=== Begin Enclosure ===

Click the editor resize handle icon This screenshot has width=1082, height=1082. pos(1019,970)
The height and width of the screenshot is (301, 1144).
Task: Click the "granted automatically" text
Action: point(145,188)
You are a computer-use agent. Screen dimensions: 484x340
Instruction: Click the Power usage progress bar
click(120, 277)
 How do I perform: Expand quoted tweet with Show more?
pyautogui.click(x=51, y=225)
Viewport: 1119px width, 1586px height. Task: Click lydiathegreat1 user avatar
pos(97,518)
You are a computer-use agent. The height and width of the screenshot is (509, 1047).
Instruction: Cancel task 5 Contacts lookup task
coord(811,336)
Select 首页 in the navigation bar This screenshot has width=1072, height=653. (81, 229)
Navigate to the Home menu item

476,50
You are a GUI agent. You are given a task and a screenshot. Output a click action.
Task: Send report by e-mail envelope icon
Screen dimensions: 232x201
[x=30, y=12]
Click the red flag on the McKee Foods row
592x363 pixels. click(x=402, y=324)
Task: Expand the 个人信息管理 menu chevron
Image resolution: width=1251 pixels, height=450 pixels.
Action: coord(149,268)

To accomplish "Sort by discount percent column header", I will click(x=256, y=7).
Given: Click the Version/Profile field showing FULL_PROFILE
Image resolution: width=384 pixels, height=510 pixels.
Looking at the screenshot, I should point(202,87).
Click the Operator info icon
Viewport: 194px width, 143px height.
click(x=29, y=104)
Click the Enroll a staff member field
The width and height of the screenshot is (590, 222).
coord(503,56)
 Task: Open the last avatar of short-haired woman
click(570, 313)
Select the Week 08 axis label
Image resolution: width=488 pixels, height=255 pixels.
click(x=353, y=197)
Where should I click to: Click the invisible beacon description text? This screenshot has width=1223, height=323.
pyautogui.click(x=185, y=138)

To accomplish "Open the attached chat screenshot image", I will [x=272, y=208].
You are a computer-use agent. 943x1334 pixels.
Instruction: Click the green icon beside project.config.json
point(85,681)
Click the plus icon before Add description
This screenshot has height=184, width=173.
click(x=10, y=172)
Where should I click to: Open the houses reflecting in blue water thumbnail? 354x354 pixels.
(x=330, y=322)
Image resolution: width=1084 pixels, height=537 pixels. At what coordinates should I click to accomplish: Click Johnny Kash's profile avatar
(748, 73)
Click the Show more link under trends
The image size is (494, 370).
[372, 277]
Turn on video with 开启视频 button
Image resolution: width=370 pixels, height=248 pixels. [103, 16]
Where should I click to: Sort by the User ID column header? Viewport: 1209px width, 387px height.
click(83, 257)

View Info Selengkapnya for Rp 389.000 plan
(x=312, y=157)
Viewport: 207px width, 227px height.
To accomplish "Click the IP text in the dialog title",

=== End Enclosure ===

Pull out the lines above in which the word "will" appears.

To accomplish "Sort by discount percent column header", I will click(x=256, y=7).
To accomplish "Open the attached chat screenshot image", I will [x=272, y=208].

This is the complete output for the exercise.